Объявление о сдаче привязали к острию стрелы и пустили ее в китайский лагерь. Дунганы сдавались под условием свободного пропуска из города. Китайцы обещали, но потребовали, чтобы все жители сложили оружие. Когда же те вышли из города безоружными, китайцы окружили их и большую часть убили. Остальные пробились и спаслись в горы. При сдаче То-ба там должно было находиться до 18 тысяч дунган.
Оставшиеся в Донкыре дунганы были очень встревожены и, опасаясь за себя, послали к губернатору депутацию с заверением, что они желают остаться верными императору и не имеют ничего общего с бунтовщиками. Их и оставили в покое. Но вот раз один китаец, женатый на дунганке, побил ее, и она в гневе крикнула, что скоро-де дунганы перебьют всех китайцев в Донкыре. Муж донес об этом властям, и в результате все дунганское население города, и женщины и дети, было вырезано, так что кровь ручьями лилась по улицам.
18 ноября я простился с мистрисс Рейнгард, и мы сделали небольшой переход до упомянутого выше селения То-ба. Один человек из То-ба уверил нас, что в городе нет ни одного дяна, т. е. постоялого двора, и мы расположились прямо в поле. Самое местечко представляло, в сущности, груду развалин. Все улицы были завалены щебнем и обломками. Лишь кое-где виднелись вновь выстроенные китайские дома и лавки. Высокая четырехугольная крепостная стена была вся продырявлена ядрами. На башне развевались китайские флаги с высокопарными надписями, извещавшими о победе китайцев.
Без сомнения, дунганы, все вооружение которых состояло из копий и мечей, проявили большое мужество и недюжинные военные способности, если могли несколько месяцев выдерживать осаду города могущественным неприятелем. Но, конечно, им много помогали выгоды позиции: местечко полукругом обступили крутые горы, а перед ним течет река, мосты на которой были вовремя уничтожены.
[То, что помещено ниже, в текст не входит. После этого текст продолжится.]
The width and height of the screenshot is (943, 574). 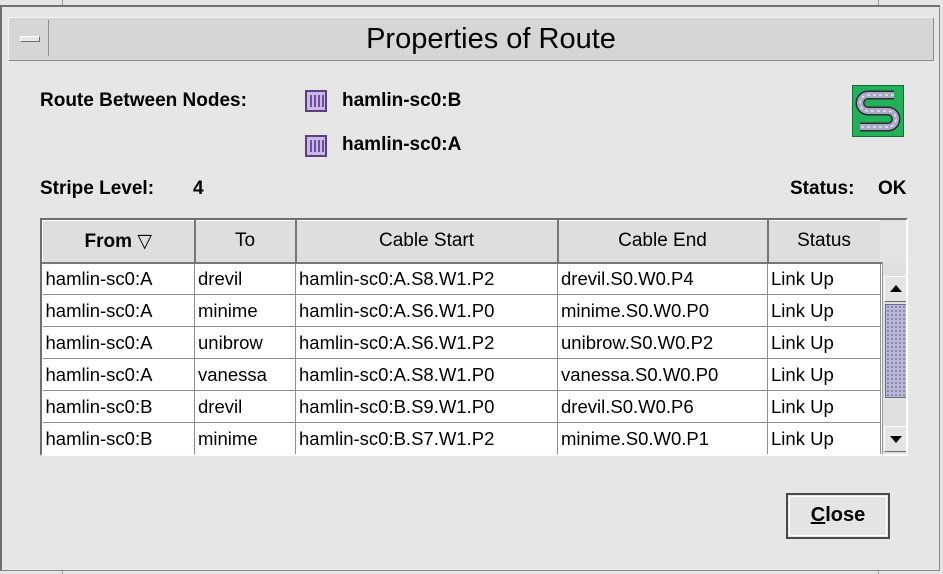 What do you see at coordinates (662, 342) in the screenshot?
I see `cell-cable-end: unibrow.S0.W0.P2` at bounding box center [662, 342].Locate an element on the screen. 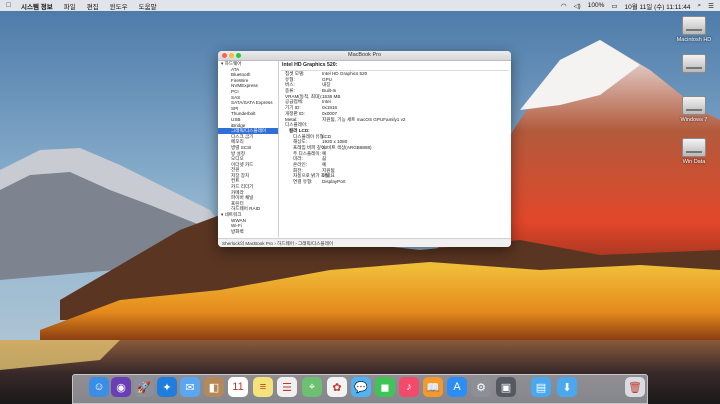 The height and width of the screenshot is (404, 720). zoom-button is located at coordinates (238, 56).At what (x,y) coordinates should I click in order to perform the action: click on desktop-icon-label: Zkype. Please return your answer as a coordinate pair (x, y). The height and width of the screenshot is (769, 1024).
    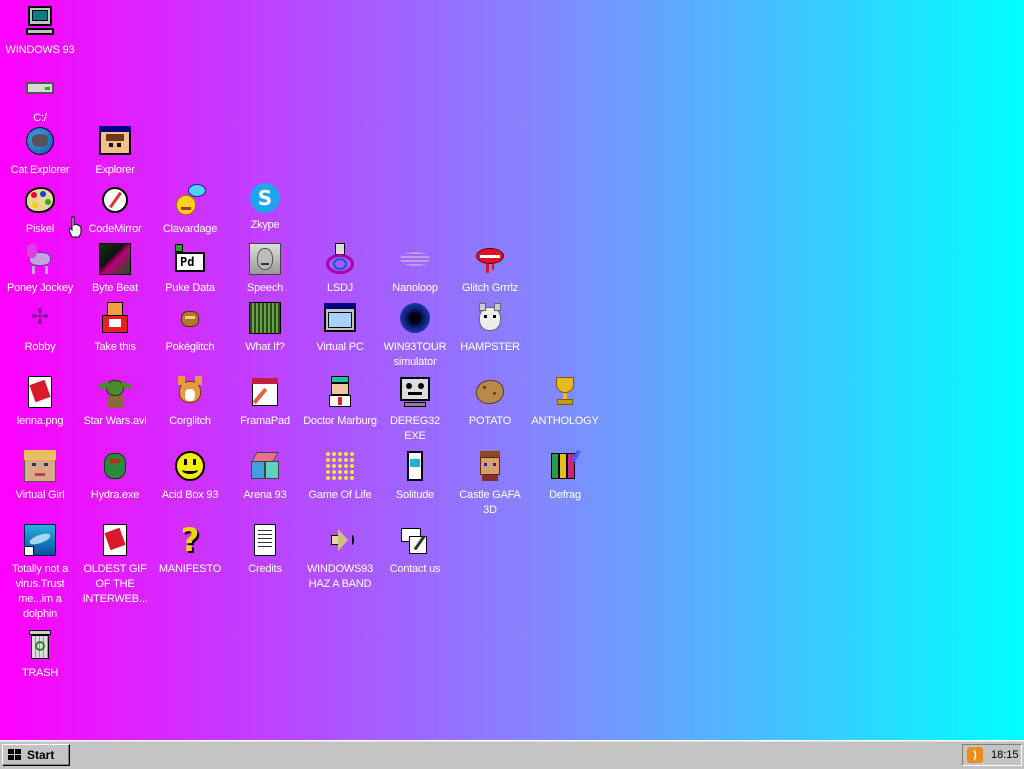
    Looking at the image, I should click on (265, 225).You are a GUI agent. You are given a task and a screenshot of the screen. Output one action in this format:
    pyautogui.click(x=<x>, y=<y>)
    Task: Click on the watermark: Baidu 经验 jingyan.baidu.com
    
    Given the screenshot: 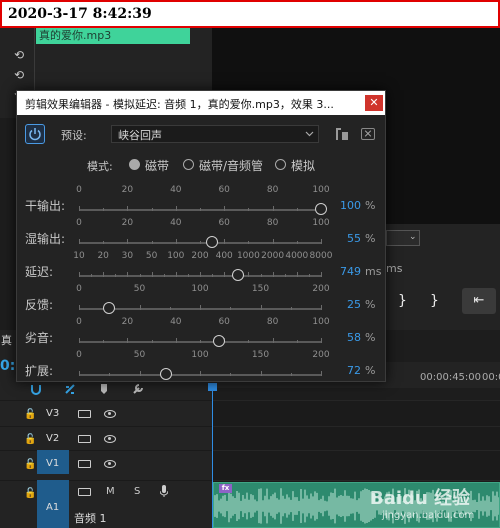 What is the action you would take?
    pyautogui.click(x=422, y=502)
    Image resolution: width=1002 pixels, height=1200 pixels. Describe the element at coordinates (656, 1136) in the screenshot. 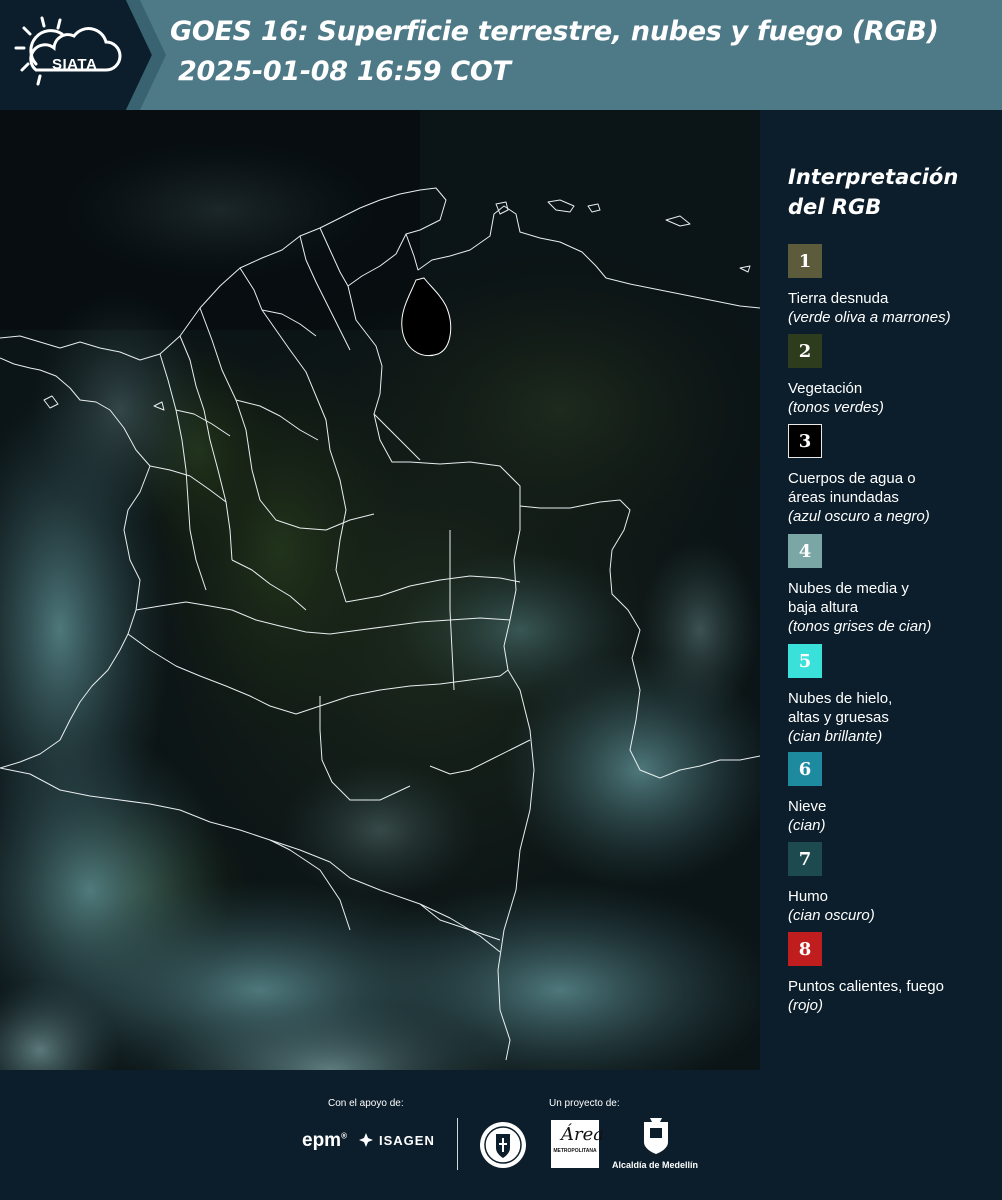

I see `medellin-shield-icon` at that location.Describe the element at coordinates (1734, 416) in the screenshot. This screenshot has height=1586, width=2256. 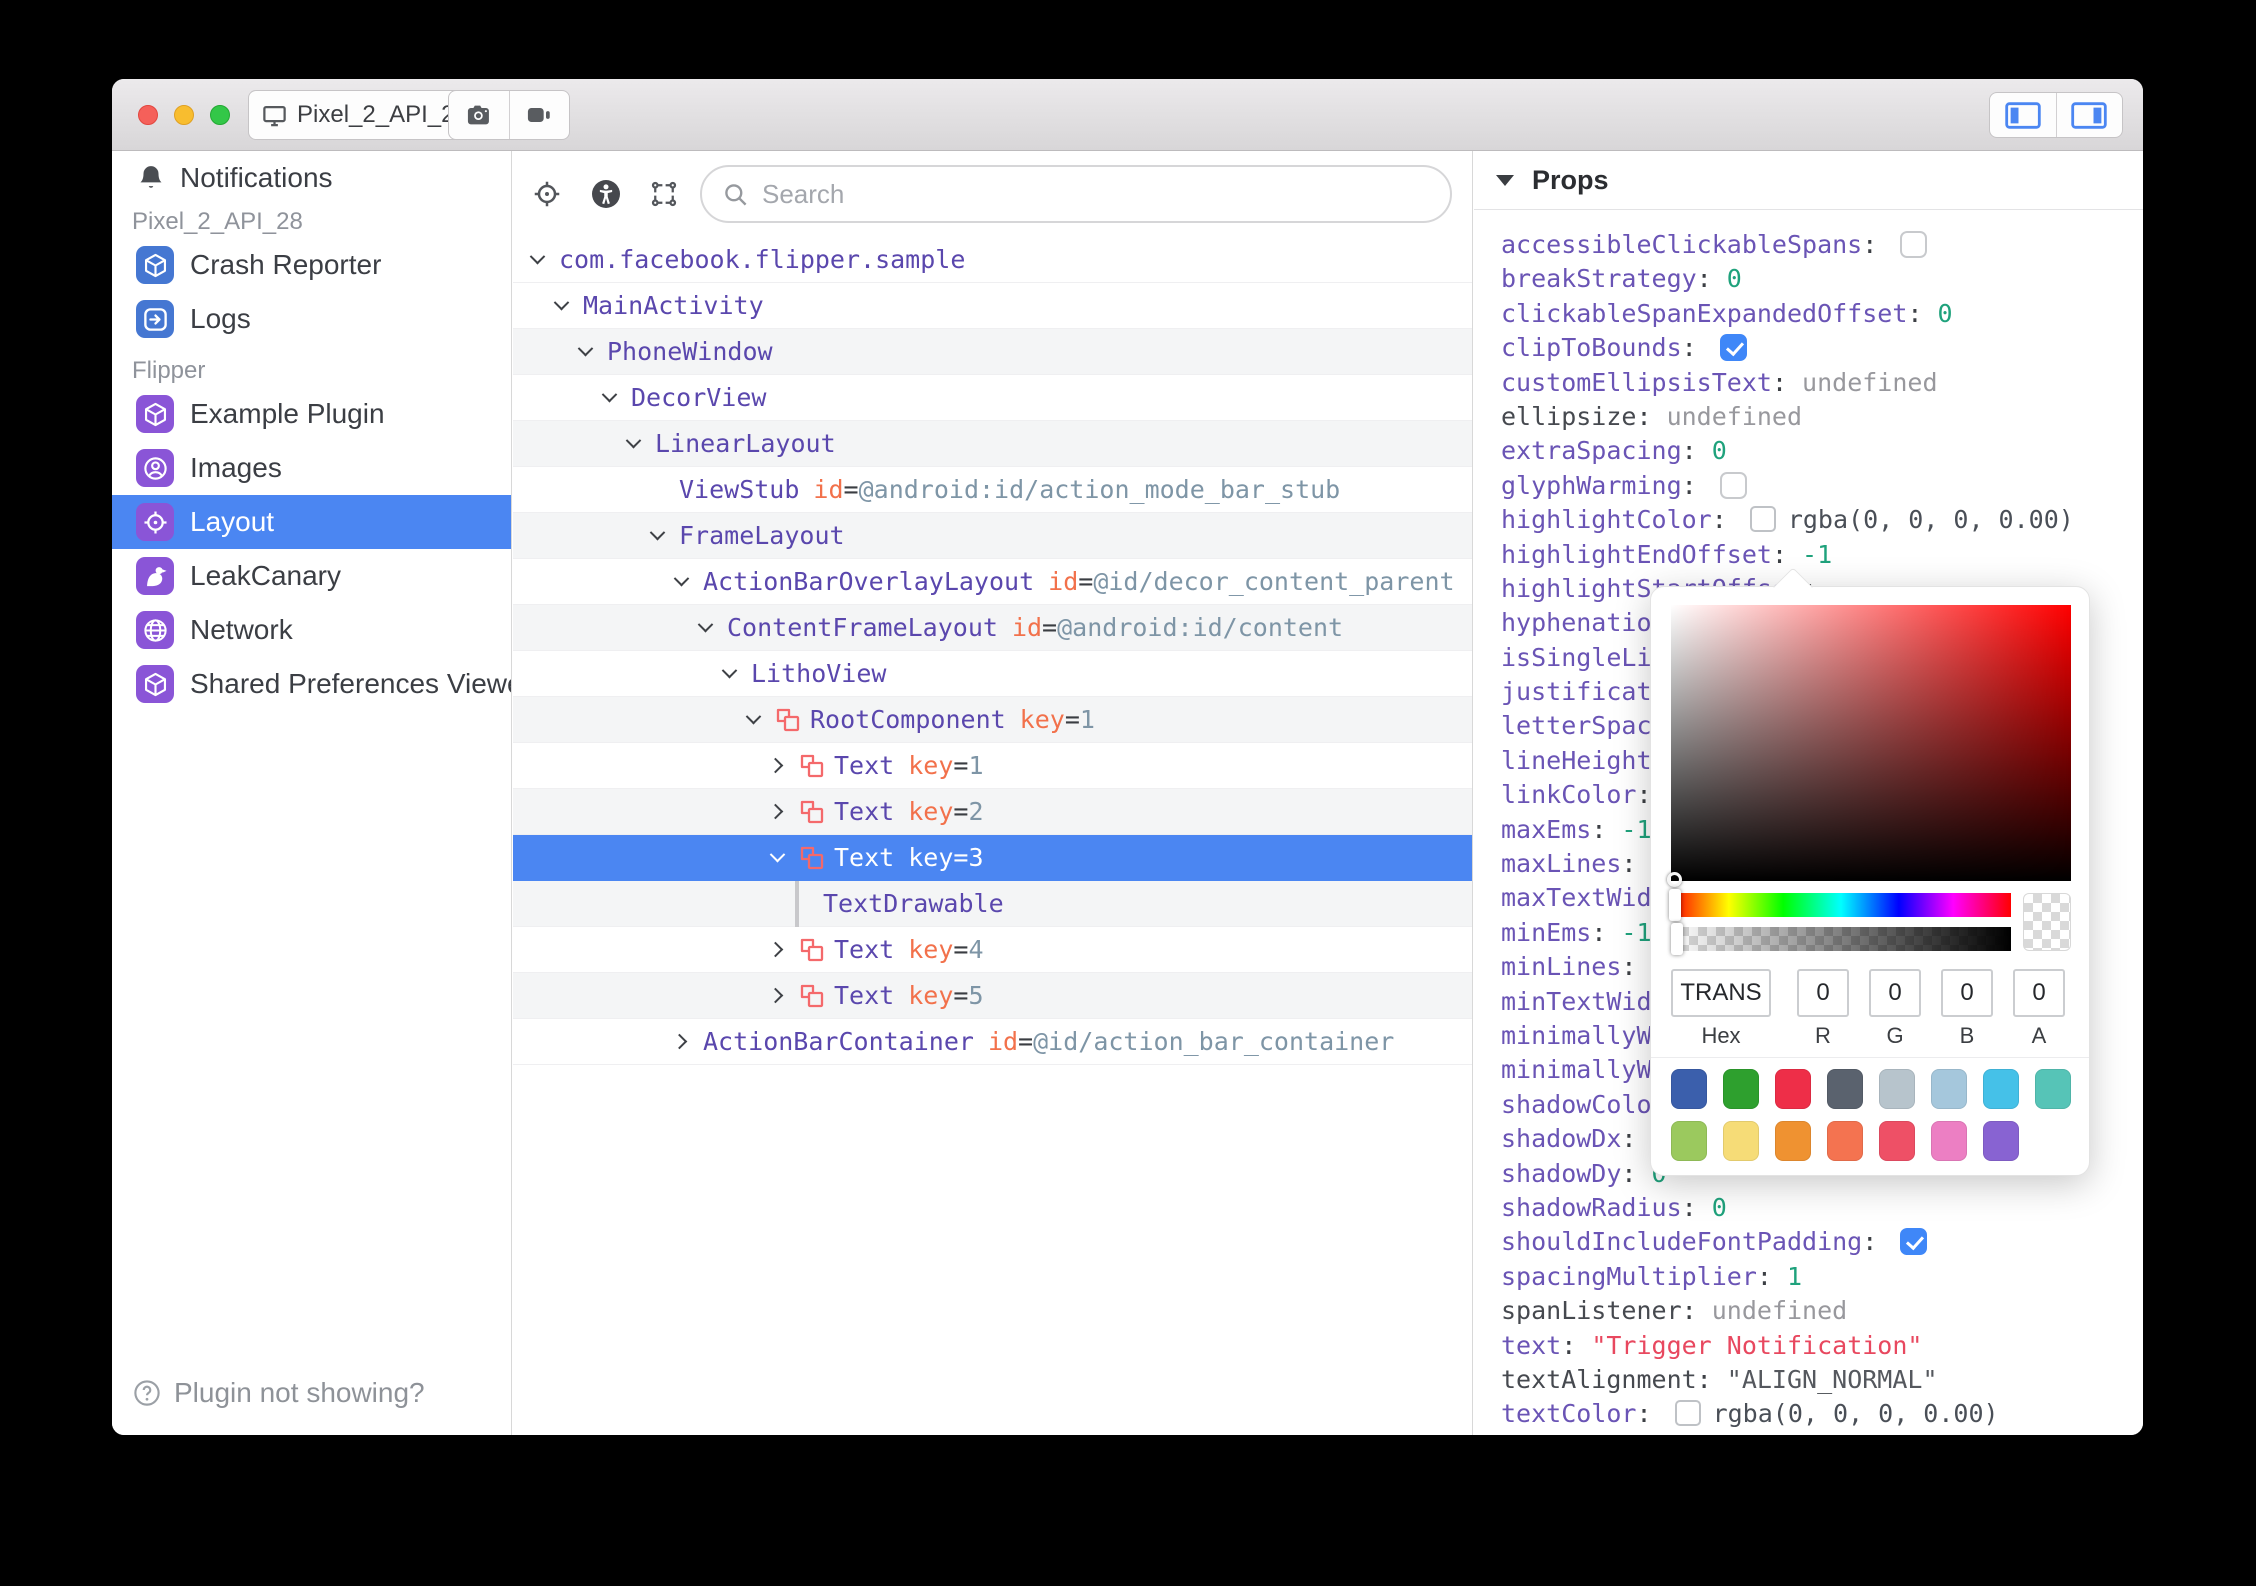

Внутри крепостной ограды возвышается красивая китайская кумирня, состоящая из нескольких небольших башенок; изогнутые крыши их с острыми выдающимися углами были украшены головами драконов и разными орнаментами. Главной частью сооружения является пагодообразная башня с четырехъярусной крышей. Вся постройка красиво облицована зеленым каолином. Кучи кирпичных обломков и черепков фаянса свидетельствовали, что дунганы постарались испортить кумирню. Но даже и в испорченном виде она сохраняет величественный вид, гордо возвышаясь над развалинами То-ба и блестя на солнце своей красивой облицовкой. Около нее копошилось несколько китайцев, запасавшихся тут кирпичом для постройки себе новых жилищ.
На следующий день я разделил караван на две части. Парпи-бай с лошадиным караваном должен был отправиться прямо в Синин, а я, Ислам-бай, Лопсен, один монгол и 4 верблюда — в Ло-сэр, т. е. Китайскую слободу, около которой находится знаменитый монастырь Гумбум.
Итак, часть нашего каравана продолжала путь по главной долине, а я направил путь к югу по широкой долине с отлогим подъемом. Мы оставили реку направо и продолжали путь по мягким, округленным горным склонам, в которые врезалась дорога, местами высоко поднимаясь над речной долиной.
На скате холма расположилась амфитеатром слобода Ло-сэр. Сначала дома шли в ряд только по левую руку, но скоро крыши вынырнули и справа, и наконец мы вступили на треугольную площадь, где нашелся постоялый двор. Расположились мы в маленькой чердачной каморке, куда надо было втащить и все наши пожитки. Внизу у наших ног раскинулось все селение со своими дворами и закоулками, а на холмах на юго-востоке виднелись белые стены знаменитого монастыря Гумбума.